Thursday, November 20, 2008

out-of-focus

Last night a bunch of grad students packed into my car and we drove to Lake Merritt in Oakland for a dinner party at Linda Geary's house. Linda is the first person I really met from CCA to talk about my work, at a portfolio day in San Francisco last November. I had just started dating Randi and had gotten a week off from work to drive down. Jeanine and Candice helped me get my portfolio together, and I was feeling pretty sharp. I woke up the morning I was to drive down and couldn't turn my head without intense pain. I drove to the emergency room (haphazardly, since I couldn't turn my head) where they diagnosed me with a pinched nerve. They gave me Valium and Codeine and Vicodin and all sorts of numbers and I went home and slept for a day. I drove down to SF with an ice pack on my neck and shoulder and slept in my car in Lady Bird Johnson Sequoia Park. Or tried to-- the intense total blackness eventually got me to drive back down the mountain and I slept until the morning parked on the side of the highway next to a veterans lodge. Eventually I got down to SF, and you can probably guess the rest from there-- I met with Linda, saw the school and liked it. Now I'm here.

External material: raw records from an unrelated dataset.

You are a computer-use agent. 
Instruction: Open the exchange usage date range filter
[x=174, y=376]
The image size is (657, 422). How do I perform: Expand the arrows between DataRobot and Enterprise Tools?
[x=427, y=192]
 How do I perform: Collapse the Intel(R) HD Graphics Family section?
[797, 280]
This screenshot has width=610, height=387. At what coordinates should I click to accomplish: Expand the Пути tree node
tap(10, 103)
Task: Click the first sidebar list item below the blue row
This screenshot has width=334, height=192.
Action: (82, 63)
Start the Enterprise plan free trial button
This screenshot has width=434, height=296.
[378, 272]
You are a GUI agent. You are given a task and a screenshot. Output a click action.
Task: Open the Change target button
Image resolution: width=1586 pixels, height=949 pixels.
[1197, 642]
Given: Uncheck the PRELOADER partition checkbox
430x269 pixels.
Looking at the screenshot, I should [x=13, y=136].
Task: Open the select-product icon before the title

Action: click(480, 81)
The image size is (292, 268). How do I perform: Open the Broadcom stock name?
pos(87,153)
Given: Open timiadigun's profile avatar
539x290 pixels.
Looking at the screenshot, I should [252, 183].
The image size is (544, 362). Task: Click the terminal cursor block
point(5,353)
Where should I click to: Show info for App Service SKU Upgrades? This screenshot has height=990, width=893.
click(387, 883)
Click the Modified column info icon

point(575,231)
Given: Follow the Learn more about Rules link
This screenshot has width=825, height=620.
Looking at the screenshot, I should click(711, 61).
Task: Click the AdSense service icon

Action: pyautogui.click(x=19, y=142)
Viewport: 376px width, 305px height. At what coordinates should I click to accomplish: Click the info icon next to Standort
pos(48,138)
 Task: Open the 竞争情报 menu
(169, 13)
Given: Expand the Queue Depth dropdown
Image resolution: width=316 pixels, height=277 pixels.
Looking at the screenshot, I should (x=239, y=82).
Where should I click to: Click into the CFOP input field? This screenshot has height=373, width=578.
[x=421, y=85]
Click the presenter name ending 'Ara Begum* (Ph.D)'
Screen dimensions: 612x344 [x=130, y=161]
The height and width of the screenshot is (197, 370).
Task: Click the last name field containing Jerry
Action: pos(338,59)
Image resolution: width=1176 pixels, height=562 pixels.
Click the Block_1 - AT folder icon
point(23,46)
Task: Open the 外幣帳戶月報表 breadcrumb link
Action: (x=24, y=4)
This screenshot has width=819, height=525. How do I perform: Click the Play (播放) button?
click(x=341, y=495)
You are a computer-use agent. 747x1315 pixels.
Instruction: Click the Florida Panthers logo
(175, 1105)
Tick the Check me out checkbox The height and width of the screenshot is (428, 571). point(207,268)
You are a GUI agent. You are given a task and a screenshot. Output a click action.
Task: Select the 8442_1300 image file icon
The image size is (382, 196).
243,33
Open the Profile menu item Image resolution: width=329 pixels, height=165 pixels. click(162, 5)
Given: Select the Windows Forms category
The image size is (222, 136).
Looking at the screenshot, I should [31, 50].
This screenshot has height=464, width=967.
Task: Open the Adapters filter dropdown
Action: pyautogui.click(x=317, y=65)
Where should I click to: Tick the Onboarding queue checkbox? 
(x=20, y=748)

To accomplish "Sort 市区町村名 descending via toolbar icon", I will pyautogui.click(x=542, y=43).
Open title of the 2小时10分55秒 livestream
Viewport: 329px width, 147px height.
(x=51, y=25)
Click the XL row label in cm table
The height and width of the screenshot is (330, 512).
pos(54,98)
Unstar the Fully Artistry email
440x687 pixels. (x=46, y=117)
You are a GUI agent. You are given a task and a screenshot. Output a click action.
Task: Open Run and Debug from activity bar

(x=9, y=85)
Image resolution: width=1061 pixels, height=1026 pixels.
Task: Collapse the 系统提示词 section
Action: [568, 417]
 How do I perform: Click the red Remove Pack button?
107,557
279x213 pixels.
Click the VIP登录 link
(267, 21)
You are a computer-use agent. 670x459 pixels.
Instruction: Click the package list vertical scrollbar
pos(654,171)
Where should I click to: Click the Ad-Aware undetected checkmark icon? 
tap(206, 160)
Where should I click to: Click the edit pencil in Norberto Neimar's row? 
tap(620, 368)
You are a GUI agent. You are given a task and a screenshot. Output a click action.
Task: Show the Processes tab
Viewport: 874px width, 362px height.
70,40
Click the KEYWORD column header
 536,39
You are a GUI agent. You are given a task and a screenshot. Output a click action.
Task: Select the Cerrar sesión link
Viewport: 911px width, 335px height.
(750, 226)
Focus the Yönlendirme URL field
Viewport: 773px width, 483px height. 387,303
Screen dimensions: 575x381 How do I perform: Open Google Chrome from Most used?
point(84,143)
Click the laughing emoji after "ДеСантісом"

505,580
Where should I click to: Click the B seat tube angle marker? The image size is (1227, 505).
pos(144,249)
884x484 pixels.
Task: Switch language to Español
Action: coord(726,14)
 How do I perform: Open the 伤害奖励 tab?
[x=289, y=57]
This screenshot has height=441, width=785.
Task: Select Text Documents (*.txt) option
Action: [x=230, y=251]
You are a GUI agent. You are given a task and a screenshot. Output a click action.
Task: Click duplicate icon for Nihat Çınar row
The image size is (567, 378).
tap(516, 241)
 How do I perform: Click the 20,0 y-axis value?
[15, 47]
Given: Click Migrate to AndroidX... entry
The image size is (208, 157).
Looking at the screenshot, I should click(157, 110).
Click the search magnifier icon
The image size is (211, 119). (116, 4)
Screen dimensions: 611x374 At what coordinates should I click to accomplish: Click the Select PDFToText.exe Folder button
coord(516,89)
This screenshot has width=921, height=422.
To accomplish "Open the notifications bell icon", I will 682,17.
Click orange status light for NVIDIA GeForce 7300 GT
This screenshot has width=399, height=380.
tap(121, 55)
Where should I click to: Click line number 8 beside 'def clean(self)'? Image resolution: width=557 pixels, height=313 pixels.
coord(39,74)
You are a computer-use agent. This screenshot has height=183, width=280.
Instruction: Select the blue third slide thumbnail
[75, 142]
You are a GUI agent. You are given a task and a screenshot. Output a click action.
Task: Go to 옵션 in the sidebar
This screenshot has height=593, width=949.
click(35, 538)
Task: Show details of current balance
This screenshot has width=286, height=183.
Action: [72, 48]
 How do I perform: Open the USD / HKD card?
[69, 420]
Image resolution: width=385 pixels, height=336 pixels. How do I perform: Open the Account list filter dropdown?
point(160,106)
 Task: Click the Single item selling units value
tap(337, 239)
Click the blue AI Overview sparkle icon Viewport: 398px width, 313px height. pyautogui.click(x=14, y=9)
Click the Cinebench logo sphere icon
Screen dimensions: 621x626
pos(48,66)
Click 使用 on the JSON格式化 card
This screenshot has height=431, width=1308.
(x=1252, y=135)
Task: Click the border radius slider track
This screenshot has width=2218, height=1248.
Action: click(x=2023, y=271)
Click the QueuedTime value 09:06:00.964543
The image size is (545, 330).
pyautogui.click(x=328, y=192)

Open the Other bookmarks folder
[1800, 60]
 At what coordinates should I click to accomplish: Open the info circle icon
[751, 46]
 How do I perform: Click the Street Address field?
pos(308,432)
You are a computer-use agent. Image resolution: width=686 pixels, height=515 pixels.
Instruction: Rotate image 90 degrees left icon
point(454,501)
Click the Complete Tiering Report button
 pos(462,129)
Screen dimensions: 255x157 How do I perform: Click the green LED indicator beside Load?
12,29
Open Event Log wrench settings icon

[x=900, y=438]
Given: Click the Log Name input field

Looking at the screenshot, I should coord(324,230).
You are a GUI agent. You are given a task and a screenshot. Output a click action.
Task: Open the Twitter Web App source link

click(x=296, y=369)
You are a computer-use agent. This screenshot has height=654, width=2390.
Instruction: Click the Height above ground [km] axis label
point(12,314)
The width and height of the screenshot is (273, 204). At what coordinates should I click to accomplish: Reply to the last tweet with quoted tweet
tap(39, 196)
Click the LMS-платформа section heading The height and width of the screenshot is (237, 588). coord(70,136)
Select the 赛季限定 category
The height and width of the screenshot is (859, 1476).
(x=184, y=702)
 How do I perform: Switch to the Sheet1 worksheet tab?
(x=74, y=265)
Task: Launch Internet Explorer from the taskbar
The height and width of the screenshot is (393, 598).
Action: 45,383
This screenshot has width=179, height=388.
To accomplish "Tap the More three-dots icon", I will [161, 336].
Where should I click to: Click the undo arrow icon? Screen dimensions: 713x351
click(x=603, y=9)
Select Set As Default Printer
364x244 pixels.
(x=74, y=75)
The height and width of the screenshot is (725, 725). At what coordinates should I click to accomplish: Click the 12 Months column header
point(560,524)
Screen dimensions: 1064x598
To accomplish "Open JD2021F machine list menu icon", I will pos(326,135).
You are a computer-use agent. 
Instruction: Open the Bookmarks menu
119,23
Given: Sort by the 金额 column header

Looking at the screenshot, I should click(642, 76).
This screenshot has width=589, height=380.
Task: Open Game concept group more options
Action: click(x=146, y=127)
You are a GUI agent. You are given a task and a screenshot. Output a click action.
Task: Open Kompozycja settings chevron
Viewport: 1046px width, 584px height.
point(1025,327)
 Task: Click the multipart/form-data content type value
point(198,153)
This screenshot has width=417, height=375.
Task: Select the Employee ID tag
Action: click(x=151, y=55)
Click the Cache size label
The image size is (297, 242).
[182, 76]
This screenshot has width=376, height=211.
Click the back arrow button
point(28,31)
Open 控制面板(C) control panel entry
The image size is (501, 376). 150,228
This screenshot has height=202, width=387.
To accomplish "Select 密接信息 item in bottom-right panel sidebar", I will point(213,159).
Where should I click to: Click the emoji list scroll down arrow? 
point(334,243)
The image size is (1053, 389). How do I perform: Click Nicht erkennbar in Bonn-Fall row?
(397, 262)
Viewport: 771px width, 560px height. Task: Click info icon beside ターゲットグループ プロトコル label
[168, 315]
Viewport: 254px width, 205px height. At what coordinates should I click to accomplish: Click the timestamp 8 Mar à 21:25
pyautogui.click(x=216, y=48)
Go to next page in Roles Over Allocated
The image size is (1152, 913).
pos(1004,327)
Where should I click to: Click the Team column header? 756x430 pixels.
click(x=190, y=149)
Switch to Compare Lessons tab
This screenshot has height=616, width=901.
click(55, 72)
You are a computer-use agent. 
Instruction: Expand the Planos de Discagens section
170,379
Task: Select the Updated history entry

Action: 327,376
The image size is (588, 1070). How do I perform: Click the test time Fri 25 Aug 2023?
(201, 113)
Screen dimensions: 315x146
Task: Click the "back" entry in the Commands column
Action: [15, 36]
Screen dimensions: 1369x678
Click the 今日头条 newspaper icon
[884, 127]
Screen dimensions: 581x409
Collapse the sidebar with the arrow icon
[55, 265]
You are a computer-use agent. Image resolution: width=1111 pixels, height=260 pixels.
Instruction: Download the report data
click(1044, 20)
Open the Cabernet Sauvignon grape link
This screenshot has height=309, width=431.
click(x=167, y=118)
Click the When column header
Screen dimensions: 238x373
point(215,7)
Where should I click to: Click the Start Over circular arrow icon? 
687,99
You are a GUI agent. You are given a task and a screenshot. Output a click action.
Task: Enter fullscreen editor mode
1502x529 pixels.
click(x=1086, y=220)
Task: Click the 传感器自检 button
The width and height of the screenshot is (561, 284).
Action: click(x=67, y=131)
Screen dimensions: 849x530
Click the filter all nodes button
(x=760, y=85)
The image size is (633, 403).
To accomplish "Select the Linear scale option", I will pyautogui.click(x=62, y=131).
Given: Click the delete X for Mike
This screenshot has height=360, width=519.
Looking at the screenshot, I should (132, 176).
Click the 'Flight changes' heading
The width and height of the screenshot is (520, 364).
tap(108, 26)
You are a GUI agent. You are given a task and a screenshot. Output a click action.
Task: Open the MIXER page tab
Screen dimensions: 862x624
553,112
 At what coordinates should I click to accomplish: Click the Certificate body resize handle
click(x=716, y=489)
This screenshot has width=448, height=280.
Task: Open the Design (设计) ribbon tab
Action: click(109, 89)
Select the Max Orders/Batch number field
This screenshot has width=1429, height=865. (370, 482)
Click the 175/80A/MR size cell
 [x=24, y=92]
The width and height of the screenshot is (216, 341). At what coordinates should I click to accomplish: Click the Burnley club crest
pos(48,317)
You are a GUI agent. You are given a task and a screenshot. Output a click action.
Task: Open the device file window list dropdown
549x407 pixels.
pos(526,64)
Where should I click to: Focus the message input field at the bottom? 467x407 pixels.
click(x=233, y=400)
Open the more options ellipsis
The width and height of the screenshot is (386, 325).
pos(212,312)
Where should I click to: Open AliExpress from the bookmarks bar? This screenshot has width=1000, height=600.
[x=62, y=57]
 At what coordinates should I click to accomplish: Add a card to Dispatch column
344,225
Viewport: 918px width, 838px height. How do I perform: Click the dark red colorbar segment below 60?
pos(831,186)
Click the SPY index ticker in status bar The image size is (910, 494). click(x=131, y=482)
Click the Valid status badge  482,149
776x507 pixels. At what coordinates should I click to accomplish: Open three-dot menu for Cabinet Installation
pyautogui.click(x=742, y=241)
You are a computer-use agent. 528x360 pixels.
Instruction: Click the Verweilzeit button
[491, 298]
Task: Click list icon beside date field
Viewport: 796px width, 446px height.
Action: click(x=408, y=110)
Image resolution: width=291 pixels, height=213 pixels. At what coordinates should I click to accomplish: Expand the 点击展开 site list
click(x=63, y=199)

At Linda's house I re-met Larry Rinder, who curated a show I installed at Liz Leach's gallery in Portland. I was also introduced to an SF artist named Colter Jacobsen, who draws photographs once while looking at them, and then again from memory. Linda suggested I do an advising unit with him next semester, so I'm going to look into it and see if it's not too late to change around my schedule. I think the way Colter is drawing is similar to mine, but simplified-- which I really appreciate. Maybe I've got to make some more rules for myself to try to make all these projects more coherent. That's at least one argument of what I should do. The other one, of course the opposite, is just to do whatever the hell I want and figure out the whys later. Meh. I'm kind of into either idea and both-- everything's feeling sort of melty these days.